» Your goal:
An exact, complete copy of the data that follows is needed.

» Extracted material:
▶

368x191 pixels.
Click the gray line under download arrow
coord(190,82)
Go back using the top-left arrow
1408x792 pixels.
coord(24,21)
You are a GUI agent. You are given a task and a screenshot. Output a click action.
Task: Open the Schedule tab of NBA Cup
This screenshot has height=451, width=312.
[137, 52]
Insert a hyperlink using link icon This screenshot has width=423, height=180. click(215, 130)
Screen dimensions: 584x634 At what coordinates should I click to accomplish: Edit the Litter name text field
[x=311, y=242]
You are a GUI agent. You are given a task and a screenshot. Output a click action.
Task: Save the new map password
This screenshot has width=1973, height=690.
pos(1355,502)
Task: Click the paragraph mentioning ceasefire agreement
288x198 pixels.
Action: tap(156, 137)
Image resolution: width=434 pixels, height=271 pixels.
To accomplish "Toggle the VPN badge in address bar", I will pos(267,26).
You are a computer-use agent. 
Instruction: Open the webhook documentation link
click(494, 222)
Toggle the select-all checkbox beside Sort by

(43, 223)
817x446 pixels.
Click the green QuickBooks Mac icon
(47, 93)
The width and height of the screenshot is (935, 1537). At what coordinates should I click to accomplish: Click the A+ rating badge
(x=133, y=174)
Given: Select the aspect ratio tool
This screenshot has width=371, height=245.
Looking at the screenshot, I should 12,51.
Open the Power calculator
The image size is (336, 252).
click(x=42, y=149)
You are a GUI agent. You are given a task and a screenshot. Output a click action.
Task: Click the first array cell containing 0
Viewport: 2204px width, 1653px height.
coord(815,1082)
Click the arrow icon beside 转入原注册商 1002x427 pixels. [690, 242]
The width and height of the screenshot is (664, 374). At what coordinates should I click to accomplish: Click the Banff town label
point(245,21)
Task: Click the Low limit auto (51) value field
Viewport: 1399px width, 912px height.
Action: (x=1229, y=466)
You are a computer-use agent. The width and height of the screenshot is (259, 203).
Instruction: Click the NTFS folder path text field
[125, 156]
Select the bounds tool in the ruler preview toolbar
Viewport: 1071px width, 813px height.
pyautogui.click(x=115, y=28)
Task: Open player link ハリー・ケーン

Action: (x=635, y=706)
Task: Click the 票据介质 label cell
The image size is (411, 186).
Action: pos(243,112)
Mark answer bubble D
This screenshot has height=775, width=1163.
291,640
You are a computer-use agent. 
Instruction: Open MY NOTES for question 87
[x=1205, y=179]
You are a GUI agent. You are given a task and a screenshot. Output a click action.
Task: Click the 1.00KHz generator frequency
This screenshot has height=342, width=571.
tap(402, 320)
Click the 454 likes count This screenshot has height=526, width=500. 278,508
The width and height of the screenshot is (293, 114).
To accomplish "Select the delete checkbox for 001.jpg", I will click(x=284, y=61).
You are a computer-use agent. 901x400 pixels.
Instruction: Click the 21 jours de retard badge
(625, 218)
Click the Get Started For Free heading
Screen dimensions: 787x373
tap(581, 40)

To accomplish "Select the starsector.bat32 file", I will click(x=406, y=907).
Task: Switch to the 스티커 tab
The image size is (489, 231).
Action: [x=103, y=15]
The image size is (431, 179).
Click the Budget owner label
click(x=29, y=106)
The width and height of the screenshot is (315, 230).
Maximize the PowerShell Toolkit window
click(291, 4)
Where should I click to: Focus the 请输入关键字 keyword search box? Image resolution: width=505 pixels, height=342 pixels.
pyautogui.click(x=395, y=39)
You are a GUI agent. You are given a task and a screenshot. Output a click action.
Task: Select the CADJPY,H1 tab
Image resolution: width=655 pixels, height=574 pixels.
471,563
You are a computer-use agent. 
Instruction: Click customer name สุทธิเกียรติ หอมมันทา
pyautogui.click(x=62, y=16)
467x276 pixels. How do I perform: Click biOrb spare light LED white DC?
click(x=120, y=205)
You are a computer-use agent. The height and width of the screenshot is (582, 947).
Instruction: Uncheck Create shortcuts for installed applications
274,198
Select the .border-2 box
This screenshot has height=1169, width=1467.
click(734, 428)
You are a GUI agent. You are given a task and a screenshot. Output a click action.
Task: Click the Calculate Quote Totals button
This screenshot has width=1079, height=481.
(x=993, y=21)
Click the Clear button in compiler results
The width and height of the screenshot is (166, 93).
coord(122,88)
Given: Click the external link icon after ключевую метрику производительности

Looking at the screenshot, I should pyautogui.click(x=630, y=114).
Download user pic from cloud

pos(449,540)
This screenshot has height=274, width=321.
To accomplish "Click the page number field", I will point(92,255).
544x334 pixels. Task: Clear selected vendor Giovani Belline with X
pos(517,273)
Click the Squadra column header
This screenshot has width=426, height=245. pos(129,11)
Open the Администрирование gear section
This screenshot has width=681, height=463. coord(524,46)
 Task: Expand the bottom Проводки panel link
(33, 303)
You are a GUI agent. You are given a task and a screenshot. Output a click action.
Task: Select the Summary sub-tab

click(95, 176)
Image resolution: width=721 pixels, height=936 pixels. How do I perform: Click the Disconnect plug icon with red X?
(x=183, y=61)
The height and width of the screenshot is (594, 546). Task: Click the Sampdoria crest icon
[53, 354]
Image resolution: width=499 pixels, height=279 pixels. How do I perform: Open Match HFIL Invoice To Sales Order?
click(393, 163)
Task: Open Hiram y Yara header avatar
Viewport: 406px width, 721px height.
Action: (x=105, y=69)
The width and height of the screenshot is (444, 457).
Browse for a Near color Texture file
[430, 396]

◀

» Exercise solution:
368x191 pixels.
Click the gray line under download arrow
coord(190,82)
Go back using the top-left arrow
1408x792 pixels.
coord(24,21)
You are a GUI agent. You are given a task and a screenshot. Output a click action.
Task: Open the Schedule tab of NBA Cup
This screenshot has height=451, width=312.
[137, 52]
Insert a hyperlink using link icon This screenshot has width=423, height=180. click(215, 130)
Screen dimensions: 584x634 At what coordinates should I click to accomplish: Edit the Litter name text field
[x=311, y=242]
You are a GUI agent. You are given a task and a screenshot. Output a click action.
Task: Save the new map password
This screenshot has width=1973, height=690.
pos(1355,502)
Task: Click the paragraph mentioning ceasefire agreement
288x198 pixels.
Action: tap(156, 137)
Image resolution: width=434 pixels, height=271 pixels.
To accomplish "Toggle the VPN badge in address bar", I will pos(267,26).
You are a computer-use agent. 
Instruction: Open the webhook documentation link
click(494, 222)
Toggle the select-all checkbox beside Sort by

(43, 223)
817x446 pixels.
Click the green QuickBooks Mac icon
(47, 93)
The width and height of the screenshot is (935, 1537). At what coordinates should I click to accomplish: Click the A+ rating badge
(x=133, y=174)
Given: Select the aspect ratio tool
This screenshot has width=371, height=245.
Looking at the screenshot, I should 12,51.
Open the Power calculator
The image size is (336, 252).
click(x=42, y=149)
You are a GUI agent. You are given a task and a screenshot. Output a click action.
Task: Click the first array cell containing 0
Viewport: 2204px width, 1653px height.
coord(815,1082)
Click the arrow icon beside 转入原注册商 1002x427 pixels. [690, 242]
The width and height of the screenshot is (664, 374). At what coordinates should I click to accomplish: Click the Banff town label
point(245,21)
Task: Click the Low limit auto (51) value field
Viewport: 1399px width, 912px height.
Action: (x=1229, y=466)
You are a computer-use agent. The width and height of the screenshot is (259, 203).
Instruction: Click the NTFS folder path text field
[125, 156]
Select the bounds tool in the ruler preview toolbar
Viewport: 1071px width, 813px height.
pyautogui.click(x=115, y=28)
Task: Open player link ハリー・ケーン

Action: (x=635, y=706)
Task: Click the 票据介质 label cell
The image size is (411, 186).
Action: pos(243,112)
Mark answer bubble D
This screenshot has height=775, width=1163.
291,640
You are a computer-use agent. 
Instruction: Open MY NOTES for question 87
[x=1205, y=179]
You are a GUI agent. You are given a task and a screenshot. Output a click action.
Task: Click the 1.00KHz generator frequency
This screenshot has height=342, width=571.
tap(402, 320)
Click the 454 likes count This screenshot has height=526, width=500. 278,508
The width and height of the screenshot is (293, 114).
To accomplish "Select the delete checkbox for 001.jpg", I will click(x=284, y=61).
You are a computer-use agent. 901x400 pixels.
Instruction: Click the 21 jours de retard badge
(625, 218)
Click the Get Started For Free heading
Screen dimensions: 787x373
tap(581, 40)

To accomplish "Select the starsector.bat32 file", I will click(x=406, y=907).
Task: Switch to the 스티커 tab
The image size is (489, 231).
Action: [x=103, y=15]
The image size is (431, 179).
Click the Budget owner label
click(x=29, y=106)
The width and height of the screenshot is (315, 230).
Maximize the PowerShell Toolkit window
click(291, 4)
Where should I click to: Focus the 请输入关键字 keyword search box? Image resolution: width=505 pixels, height=342 pixels.
pyautogui.click(x=395, y=39)
You are a GUI agent. You are given a task and a screenshot. Output a click action.
Task: Select the CADJPY,H1 tab
Image resolution: width=655 pixels, height=574 pixels.
471,563
You are a computer-use agent. 
Instruction: Click customer name สุทธิเกียรติ หอมมันทา
pyautogui.click(x=62, y=16)
467x276 pixels. How do I perform: Click biOrb spare light LED white DC?
click(x=120, y=205)
You are a computer-use agent. The height and width of the screenshot is (582, 947).
Instruction: Uncheck Create shortcuts for installed applications
274,198
Select the .border-2 box
This screenshot has height=1169, width=1467.
click(734, 428)
You are a GUI agent. You are given a task and a screenshot. Output a click action.
Task: Click the Calculate Quote Totals button
This screenshot has width=1079, height=481.
(x=993, y=21)
Click the Clear button in compiler results
The width and height of the screenshot is (166, 93).
coord(122,88)
Given: Click the external link icon after ключевую метрику производительности

Looking at the screenshot, I should pyautogui.click(x=630, y=114).
Download user pic from cloud

pos(449,540)
This screenshot has height=274, width=321.
To accomplish "Click the page number field", I will point(92,255).
544x334 pixels. Task: Clear selected vendor Giovani Belline with X
pos(517,273)
Click the Squadra column header
This screenshot has width=426, height=245. pos(129,11)
Open the Администрирование gear section
This screenshot has width=681, height=463. coord(524,46)
 Task: Expand the bottom Проводки panel link
(33, 303)
You are a GUI agent. You are given a task and a screenshot. Output a click action.
Task: Select the Summary sub-tab

click(95, 176)
Image resolution: width=721 pixels, height=936 pixels. How do I perform: Click the Disconnect plug icon with red X?
(x=183, y=61)
The height and width of the screenshot is (594, 546). Task: Click the Sampdoria crest icon
[53, 354]
Image resolution: width=499 pixels, height=279 pixels. How do I perform: Open Match HFIL Invoice To Sales Order?
click(393, 163)
Task: Open Hiram y Yara header avatar
Viewport: 406px width, 721px height.
Action: (x=105, y=69)
The width and height of the screenshot is (444, 457).
Browse for a Near color Texture file
[430, 396]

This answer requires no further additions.